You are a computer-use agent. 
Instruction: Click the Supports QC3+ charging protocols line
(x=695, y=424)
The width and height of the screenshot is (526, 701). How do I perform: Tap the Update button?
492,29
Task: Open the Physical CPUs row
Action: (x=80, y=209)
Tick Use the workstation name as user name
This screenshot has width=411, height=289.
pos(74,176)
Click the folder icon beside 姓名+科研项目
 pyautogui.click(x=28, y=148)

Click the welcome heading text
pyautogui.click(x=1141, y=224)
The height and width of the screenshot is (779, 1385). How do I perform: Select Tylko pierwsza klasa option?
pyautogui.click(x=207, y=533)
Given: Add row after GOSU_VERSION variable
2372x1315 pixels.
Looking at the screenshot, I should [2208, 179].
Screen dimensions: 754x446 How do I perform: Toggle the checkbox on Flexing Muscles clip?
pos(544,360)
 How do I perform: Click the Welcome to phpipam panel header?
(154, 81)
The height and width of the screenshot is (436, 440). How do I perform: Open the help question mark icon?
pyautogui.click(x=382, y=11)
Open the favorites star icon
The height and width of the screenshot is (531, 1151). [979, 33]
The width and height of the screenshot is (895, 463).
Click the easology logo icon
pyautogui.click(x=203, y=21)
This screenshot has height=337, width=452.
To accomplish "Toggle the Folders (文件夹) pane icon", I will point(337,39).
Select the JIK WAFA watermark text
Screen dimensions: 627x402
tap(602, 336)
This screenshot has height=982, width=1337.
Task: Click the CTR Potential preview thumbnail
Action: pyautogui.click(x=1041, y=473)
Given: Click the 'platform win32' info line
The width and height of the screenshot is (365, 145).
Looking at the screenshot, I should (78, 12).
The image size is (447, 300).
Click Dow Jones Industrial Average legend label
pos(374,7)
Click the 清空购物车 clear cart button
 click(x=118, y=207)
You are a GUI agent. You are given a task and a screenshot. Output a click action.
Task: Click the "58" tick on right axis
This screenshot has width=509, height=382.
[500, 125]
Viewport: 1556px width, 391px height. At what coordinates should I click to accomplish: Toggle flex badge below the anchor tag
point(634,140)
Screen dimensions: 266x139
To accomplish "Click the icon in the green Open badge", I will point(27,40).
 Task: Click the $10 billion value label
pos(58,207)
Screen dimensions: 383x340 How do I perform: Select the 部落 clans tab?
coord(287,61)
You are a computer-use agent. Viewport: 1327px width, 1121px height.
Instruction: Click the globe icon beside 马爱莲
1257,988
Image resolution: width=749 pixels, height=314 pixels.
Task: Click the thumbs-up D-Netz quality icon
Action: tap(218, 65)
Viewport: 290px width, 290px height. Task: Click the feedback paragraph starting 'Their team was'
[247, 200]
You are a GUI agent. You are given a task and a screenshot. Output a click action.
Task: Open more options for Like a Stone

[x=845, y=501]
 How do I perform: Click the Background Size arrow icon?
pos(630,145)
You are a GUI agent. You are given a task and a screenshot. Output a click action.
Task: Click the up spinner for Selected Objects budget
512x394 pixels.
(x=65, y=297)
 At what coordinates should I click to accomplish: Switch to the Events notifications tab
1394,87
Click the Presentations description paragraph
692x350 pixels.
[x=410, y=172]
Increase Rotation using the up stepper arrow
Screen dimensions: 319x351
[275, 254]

========================================

Stated goal: Please return these lines exactly, starting at the line that contains "Given: Click the 'platform win32' info line" and ending at the end of the lines.

Output below:
Given: Click the 'platform win32' info line
The width and height of the screenshot is (365, 145).
Looking at the screenshot, I should (78, 12).
The image size is (447, 300).
Click Dow Jones Industrial Average legend label
pos(374,7)
Click the 清空购物车 clear cart button
 click(x=118, y=207)
You are a GUI agent. You are given a task and a screenshot. Output a click action.
Task: Click the "58" tick on right axis
This screenshot has width=509, height=382.
[500, 125]
Viewport: 1556px width, 391px height. At what coordinates should I click to accomplish: Toggle flex badge below the anchor tag
point(634,140)
Screen dimensions: 266x139
To accomplish "Click the icon in the green Open badge", I will point(27,40).
 Task: Click the $10 billion value label
pos(58,207)
Screen dimensions: 383x340 How do I perform: Select the 部落 clans tab?
coord(287,61)
You are a computer-use agent. Viewport: 1327px width, 1121px height.
Instruction: Click the globe icon beside 马爱莲
1257,988
Image resolution: width=749 pixels, height=314 pixels.
Task: Click the thumbs-up D-Netz quality icon
Action: tap(218, 65)
Viewport: 290px width, 290px height. Task: Click the feedback paragraph starting 'Their team was'
[247, 200]
You are a GUI agent. You are given a task and a screenshot. Output a click action.
Task: Open more options for Like a Stone

[x=845, y=501]
 How do I perform: Click the Background Size arrow icon?
pos(630,145)
You are a GUI agent. You are given a task and a screenshot. Output a click action.
Task: Click the up spinner for Selected Objects budget
512x394 pixels.
(x=65, y=297)
 At what coordinates should I click to accomplish: Switch to the Events notifications tab
1394,87
Click the Presentations description paragraph
692x350 pixels.
[x=410, y=172]
Increase Rotation using the up stepper arrow
Screen dimensions: 319x351
[275, 254]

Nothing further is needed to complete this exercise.